TROMPÉS

DANS LA SERRE CHAUDE

TROISIÈME ÉDITION

Résistez les fausses solutions aux changements climatiques

Tarification Du Carbone

Durant la dernière décennie, les systèmes de tarification du carbone

ont émergé comme principale stratégie afin d’aborder la crise climatique. Cependant, des approches qui assignent une valeur monétaire à la pollution par les gaz à effet de serre masquent le fait que la tarification du carbone permet que l’extraction des combustibles fossiles puisse continuer sans relâche sous la fausse hypothèse que les forces du marché vont mener à d’importantes réductions des émissions. Cette section fait état des principaux mécanismes de tarification du carbone et démontre pourquoi ce sont de fausses solutions à la crise climatique.

Les bases des politiques climatiques mondiales fondées sur les marchés furent jetées lors du Protocole de Kyoto en 1997. Ce traité exigeait que les pays développés adoptent des engagements contraignants pour réduire les émissions. Cependant, il a permis que ces engagements soient réalisés par l’entremise de systèmes d’échanges de droits d’émissions. Les systèmes de plafonnement et d’échange furent promus sous l’égide du Protocole de Kyoto comme moyen de limiter les émissions par un plafonnement et permettre aux grosses entreprises d’échanger entre elles des permis, tout en étant réglementées par un gouvernement. Dans le cadre d’un système de plafonnement et d’échange, les pollueurs et les investisseurs qui cherchent à en tirer profit peuvent acheter, vendre et mettre en banque les allocations données gratuitement ou mises à l’encan par le gouvernement. Les pollueurs peuvent émettre plus que leurs montants alloués (plafond) en achetant des allocations de d’autres participants dans le marché. Tous les systèmes de plafonnement et d’échange comprennent des droits d’émission de carbone. Les crédits d’émission de carbone sont générés à partir de projets qui prétendent réduire les émissions ailleurs en faisant autre chose. De tels crédits compensatoires sont achetés par des pollueurs pour justifier plus de pollution.

***

▸ Consigne 1:
Reprenez sous forme de liste le paragraphe de l'extrait sur la tarification du carbone qui commence par « Les bases des politiques climatiques », en gardant ses faits principaux.
▸ Consigne 2:
Poursuivez l'extrait sur la tarification du carbone après sa dernière phrase.
La liste n'est pas nécessaire pour ce travail.

▸ Extrait de données:
***

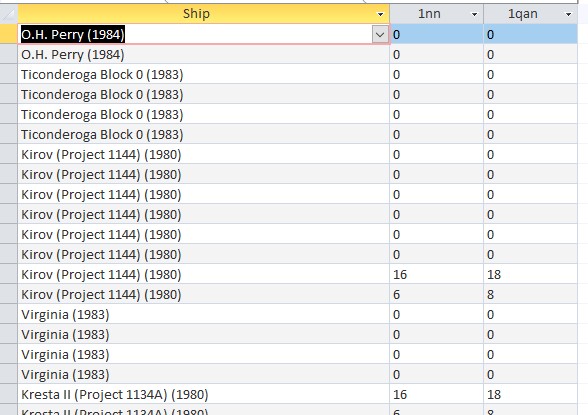The width and height of the screenshot is (588, 415).
Task: Click the row selector for the first Virginia (1983) row
Action: click(x=9, y=315)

***

▸ Réponse 1:
- Le Protocole de Kyoto, en 1997, a jeté les bases des politiques climatiques mondiales fondées sur les marchés.
- Ce traité exigeait des pays développés des engagements contraignants de réduction des émissions, qui pouvaient être réalisés par des systèmes d'échange de droits d'émission.
- Les systèmes de plafonnement et d'échange ont été promus pour limiter les émissions par un plafond. Ils permettaient aux grandes entreprises de s'échanger des permis sous la réglementation d'un gouvernement.
- Pollueurs et investisseurs peuvent acheter, vendre et mettre en banque des allocations, données gratuitement ou mises à l'encan par le gouvernement.
- Un pollueur peut dépasser son plafond en achetant des allocations à d'autres participants du marché.
- Tous ces systèmes comprennent des droits d'émission de carbone.
- Les crédits d'émission de carbone viennent de projets qui prétendent réduire les émissions ailleurs. Les pollueurs les achètent pour justifier davantage de pollution.

▸ Réponse 2:
Les programmes de plafonnement et d’échange et de crédits compensatoires ne réduisent pas les émissions, ni l’utilisation de combustibles fossiles. Au lieu de ça, ils permettent aux industries de continuer à polluer en payant pour plus d’allocations ou de réductions ailleurs. Cela a pour effet de réduire les émissions seulement là où cela est économiquement viable (voire même s’il y a vraiment des réductions), ce qui permet que la pollution puisse persister dans des régions disproportionnellement peuplées par des communautés de couleur et des communautés pauvres. Par ailleurs, les marchés de carbone restent soumis aux cycles de croissance-décroissance. Constamment accablés par des prix faibles, ceci cause des incitatifs économiques minimals pour les pollueurs de réduire leurs émissions. Les plafonnements, les échanges et les crédits compensatoires réglementés par les gouvernements sont appelés des marchés de conformité, alors que les marchés volontaires ne tombent pas sous l’égide de structures réglementaires gouvernementales et sont donc non réglementés. Ces marchés sont mis sur pieds par des entreprises privées motivées par le profit et des organismes de conservation afin de vendre des crédits compensatoires aux consommateurs, aux pollueurs, aux compagnies aériennes et aux grandes sociétés.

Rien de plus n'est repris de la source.